2. The Second Schedule to the said Act Part A (2) provides as follows :-
"Where the premises in respect of which rent is payable were let, for whatever purpose, on or after the 2nd day of June 1944 the standard rent of the premises shall be -
(a) where the standard rent of the premises has been fixed by the Rent Controller under the provisions of the Fourth Schedule to the Delhi and Ajmer-Merwara Rent Control Act. 1947 (XIX of 1947) such standard rent : or
(b) where the standard rent has been fixed by the court under clause (b) of sub-section (1) of Section 8 such standard rent : or
(c) in any other case so long as the standard rent is not fixed by the Court the rent at which the premises were first let."
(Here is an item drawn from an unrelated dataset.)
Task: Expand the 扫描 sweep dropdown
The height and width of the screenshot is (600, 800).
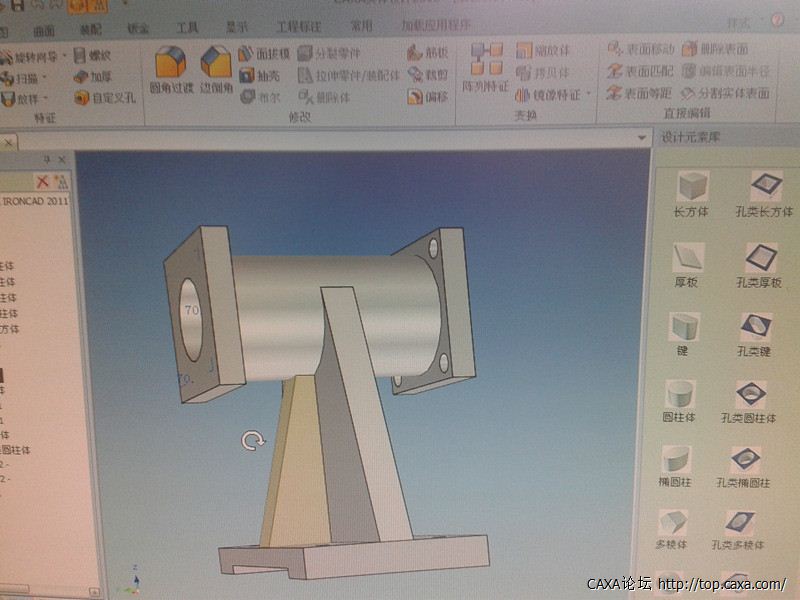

2-A. It is thus clear that where the Court has not fixed the standard rent the rent at which the premises were first let would be the standard rent. Section 44 of the said Act, providing penalties for contravention of certain provisions of the Act, reads as follows :-
"If any person receives any payment in contravention of the provisions of Section 5 he shall be punishable with simple imprisonment for a term which may extend to three months, or with fine which may extend to an amount exceeding one thousand rupees by the amount of unlawful charges so received by him, or with both."
3. Turning to Section 5. contravention of which has been provided by Section 44(1) it is seen that there is a bar against claiming any rent in excess of the standard rent. A similar question under the provisions of Act 38 of 1952 came up for decision before a Division Bench of this Court in the Municipal Corporation of Delhi v. Lachhmi Narain Singh in S.A. No. 103-D of 1960. D/- 19.12.1969 (Delhi) to which I was a party. The view taken in the said case was that in assessing property tax the Municipal corporation could not adopt any basis for fixing the annual assessment value higher than what is legally permissible under the provision of the above said Rent Control Act.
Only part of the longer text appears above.